Screaming “but not all men” doesn’t matter. Scream until you’re as blue in the face as a third wave feminist’s hair. Men can’t go around smack talking the stupidity of women’s sports, or beat their chests about how their superior in strength, then get their boxers in a bunch when women have to abide by the very reality over which they share manly giggles when mocking the WNBA.
What’s doubly annoying with a dash of nagging on the top, is men instinctively know this and abide by it frequently. I’ll take you back a year or so to GymSpandexGate, when lady influencers with lycra up their booty cracks set up their phones to record men at the gym who, they said, were being creeps. The reaction, by and large, that I saw on Twitter (as it was then known), was men pecking out in 280 characters or less how they wouldn’t help women at the gym anymore out of fear they’d be used as content on social media. Because they couldn’t be sure which women were influencers eager to snag hate content, and which were just ladies buffing out.
The concept isn’t foreign, but the stakes are much higher for women. In the latter scenario, the worst thing that might happen is an annoying twenty-something influencer would be a troll and use a man’s face to score likes.

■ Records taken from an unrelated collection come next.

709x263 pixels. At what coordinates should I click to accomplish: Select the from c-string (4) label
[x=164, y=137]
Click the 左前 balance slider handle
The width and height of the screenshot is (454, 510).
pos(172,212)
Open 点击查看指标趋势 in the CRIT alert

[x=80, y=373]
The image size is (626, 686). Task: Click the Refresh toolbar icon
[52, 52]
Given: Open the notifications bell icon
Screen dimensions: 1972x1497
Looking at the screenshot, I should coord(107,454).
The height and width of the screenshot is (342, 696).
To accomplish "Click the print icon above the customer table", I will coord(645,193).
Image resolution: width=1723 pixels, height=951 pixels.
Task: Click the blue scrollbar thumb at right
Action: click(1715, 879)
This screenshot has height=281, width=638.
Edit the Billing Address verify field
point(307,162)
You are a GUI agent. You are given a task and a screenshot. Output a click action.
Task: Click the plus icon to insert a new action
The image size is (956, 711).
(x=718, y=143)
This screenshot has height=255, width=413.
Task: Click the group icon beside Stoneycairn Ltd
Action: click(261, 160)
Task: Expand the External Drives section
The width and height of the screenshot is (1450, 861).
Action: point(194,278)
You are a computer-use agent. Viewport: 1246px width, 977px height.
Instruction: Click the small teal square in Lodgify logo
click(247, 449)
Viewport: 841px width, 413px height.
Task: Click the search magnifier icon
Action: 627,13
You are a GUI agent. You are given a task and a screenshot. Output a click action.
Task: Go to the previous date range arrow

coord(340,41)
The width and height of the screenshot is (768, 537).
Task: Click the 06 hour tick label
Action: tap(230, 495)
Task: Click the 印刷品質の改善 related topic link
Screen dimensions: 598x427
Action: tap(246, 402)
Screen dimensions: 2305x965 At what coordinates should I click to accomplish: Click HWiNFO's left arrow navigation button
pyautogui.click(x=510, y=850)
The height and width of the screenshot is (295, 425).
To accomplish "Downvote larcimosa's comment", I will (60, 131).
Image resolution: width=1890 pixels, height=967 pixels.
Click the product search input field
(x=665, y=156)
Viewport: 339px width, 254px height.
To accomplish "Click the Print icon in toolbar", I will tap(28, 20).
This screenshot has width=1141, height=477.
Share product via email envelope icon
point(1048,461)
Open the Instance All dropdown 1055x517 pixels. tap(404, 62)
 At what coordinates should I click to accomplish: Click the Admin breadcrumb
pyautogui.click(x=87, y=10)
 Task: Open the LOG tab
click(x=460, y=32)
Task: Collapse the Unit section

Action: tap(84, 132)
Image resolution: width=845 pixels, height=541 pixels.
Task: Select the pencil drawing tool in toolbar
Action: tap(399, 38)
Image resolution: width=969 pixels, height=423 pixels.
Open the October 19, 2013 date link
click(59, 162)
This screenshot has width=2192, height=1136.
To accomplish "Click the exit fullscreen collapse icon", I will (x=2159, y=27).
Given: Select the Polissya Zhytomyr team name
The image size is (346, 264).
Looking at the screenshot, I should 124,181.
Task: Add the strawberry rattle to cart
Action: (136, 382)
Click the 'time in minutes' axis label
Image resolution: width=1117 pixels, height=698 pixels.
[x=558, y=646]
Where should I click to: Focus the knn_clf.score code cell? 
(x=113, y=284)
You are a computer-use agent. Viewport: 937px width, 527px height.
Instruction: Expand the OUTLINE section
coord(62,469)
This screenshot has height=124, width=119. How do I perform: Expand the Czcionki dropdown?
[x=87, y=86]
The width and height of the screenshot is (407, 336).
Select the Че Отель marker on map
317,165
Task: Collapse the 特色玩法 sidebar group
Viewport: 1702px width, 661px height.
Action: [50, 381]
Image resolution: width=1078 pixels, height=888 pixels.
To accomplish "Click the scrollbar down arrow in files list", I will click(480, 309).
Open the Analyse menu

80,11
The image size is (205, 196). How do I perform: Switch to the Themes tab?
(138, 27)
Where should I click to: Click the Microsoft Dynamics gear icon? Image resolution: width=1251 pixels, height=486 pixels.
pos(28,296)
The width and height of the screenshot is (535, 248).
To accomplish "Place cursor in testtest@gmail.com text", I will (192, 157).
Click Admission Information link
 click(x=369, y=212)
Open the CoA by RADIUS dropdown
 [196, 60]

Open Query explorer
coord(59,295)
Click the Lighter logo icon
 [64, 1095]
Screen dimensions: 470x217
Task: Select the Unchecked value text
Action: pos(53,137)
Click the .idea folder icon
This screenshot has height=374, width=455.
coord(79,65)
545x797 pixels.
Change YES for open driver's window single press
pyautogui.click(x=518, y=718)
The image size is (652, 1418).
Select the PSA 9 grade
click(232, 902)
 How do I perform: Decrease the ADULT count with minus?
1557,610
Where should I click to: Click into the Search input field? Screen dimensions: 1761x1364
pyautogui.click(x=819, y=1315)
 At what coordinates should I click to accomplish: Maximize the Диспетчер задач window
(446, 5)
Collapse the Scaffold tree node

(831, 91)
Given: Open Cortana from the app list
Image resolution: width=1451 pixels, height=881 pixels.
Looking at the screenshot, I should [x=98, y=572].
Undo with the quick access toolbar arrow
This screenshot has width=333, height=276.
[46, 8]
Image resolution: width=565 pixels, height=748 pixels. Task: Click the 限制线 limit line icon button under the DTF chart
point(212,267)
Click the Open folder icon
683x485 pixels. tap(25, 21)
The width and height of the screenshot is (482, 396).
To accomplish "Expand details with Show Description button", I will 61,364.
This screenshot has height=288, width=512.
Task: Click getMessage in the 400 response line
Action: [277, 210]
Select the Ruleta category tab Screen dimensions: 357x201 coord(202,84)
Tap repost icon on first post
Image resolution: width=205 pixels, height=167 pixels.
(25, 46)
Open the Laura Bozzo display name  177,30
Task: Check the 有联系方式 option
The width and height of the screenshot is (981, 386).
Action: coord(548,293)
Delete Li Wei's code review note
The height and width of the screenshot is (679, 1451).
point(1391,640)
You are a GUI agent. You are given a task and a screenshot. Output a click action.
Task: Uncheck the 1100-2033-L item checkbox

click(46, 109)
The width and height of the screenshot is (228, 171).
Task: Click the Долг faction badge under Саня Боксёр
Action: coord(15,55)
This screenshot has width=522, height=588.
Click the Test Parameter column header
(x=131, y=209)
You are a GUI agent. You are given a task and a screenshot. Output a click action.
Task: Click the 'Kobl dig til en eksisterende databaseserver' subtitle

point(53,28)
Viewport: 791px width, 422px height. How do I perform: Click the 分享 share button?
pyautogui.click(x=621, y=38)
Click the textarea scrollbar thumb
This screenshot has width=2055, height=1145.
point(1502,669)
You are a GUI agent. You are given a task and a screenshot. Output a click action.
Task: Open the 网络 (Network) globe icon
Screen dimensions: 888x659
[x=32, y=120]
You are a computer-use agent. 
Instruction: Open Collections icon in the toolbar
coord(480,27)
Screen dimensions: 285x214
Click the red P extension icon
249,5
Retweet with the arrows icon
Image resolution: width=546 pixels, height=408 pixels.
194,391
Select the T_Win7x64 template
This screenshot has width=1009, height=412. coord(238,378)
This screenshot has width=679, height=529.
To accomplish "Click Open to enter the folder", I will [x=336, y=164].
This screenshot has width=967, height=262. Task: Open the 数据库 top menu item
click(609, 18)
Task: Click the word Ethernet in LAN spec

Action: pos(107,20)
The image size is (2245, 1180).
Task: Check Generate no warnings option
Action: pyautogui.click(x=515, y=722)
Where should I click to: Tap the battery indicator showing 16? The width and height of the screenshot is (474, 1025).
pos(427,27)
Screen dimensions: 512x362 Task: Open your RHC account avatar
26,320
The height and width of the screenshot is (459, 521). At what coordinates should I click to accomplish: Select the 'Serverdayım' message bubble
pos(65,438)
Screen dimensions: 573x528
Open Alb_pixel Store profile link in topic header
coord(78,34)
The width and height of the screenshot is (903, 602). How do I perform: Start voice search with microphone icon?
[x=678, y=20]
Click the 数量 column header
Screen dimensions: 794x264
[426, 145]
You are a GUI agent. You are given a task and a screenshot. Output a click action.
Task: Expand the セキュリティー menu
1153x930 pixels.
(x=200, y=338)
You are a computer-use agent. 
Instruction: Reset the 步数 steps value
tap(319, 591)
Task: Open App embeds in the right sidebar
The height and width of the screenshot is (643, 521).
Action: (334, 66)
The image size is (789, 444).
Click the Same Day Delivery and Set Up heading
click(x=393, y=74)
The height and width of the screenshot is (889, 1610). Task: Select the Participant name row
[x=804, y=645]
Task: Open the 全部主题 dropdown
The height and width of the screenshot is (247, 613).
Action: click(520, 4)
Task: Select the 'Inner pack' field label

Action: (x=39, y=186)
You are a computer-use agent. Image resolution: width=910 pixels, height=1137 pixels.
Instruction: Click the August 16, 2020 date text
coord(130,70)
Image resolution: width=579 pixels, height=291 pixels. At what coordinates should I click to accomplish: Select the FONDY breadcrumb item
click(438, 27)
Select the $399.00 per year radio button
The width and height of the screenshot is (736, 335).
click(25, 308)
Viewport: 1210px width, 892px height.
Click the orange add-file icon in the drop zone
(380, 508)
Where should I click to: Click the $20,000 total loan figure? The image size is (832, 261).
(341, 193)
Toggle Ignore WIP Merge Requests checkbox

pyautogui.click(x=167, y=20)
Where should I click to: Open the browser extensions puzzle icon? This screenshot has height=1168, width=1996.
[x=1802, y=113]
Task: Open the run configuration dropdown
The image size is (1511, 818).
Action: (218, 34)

In the former scenario, a woman might get killed, raped, assaulted or harassed.
Men and women are different. It’s unfair for dude bros to engrave this fact on every stone they see and then get upset when women have to operate differently than men. Our biology is different, our experiences in the world are different. So if you could, let us continue doing what we need to in order to keep ourselves safe.
Women’s safety matters more than men’s egos.